When my grandfather passed a few years ago I inherited his fully restored 1950 ford (CAR). It has been stored in my grandmothers barn for the past 4 years, I hate to to say it but it has not been started since then. The time to bring it home to my own garage is coming closer and I went to peak at it the other day and relized there is no brakes. I would like to check the brake fluid and I know that the master cylinder is under the floorboard. I just have to unscrew a plate under the carpet to get at it right? Im thinking it either has no brake fluid or possibly the master cylinder and wheel cylinders have set up. When you push the pedal down it takes a little bit of time for it to come back to position. ANyone have any insight? Also, how might I go about starting this when it comes time. I was thinking id drain the old gas out of it, put in some new and maybe spray some starting fluid down the carb. Any suggestions or help is greatly appreciated.

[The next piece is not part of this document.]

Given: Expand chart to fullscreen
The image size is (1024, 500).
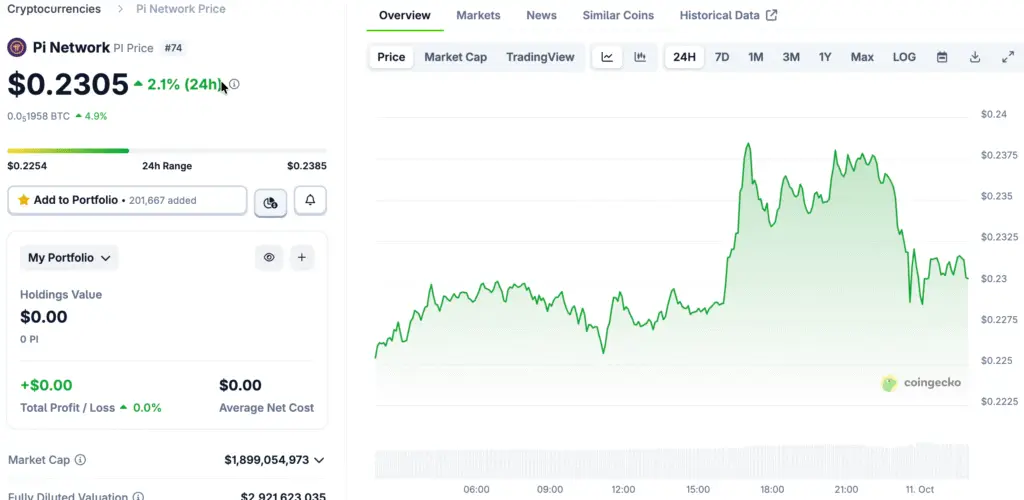Looking at the screenshot, I should [x=1007, y=57].
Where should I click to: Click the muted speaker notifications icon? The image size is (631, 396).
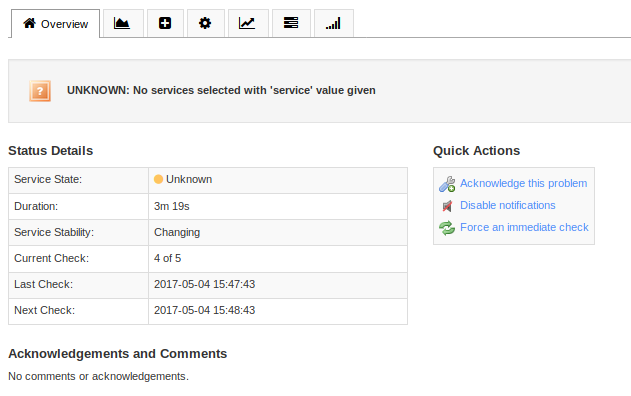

Thanks all.
Yep, the master cyl. is sticking-AT LEAST. You'll probably end up replacing it as well as all wheel cylinders. Good time to consider a dual setup (much safer). I would be wary of all the old brake parts including lines. As for starting, clean the points, check the carb, replace the gas, and have a fire extinguisher handy. Also look for wires that may have been chewed by mice.
You are probably right about the wheel cylinders. They have probably seized due to corrosion in the brake system which is common for vehicles that sit for that long. Drain the gas, radiator, and oil and put in new fluids before trying to start it. I'd also check the points to be sure they are opening and closing.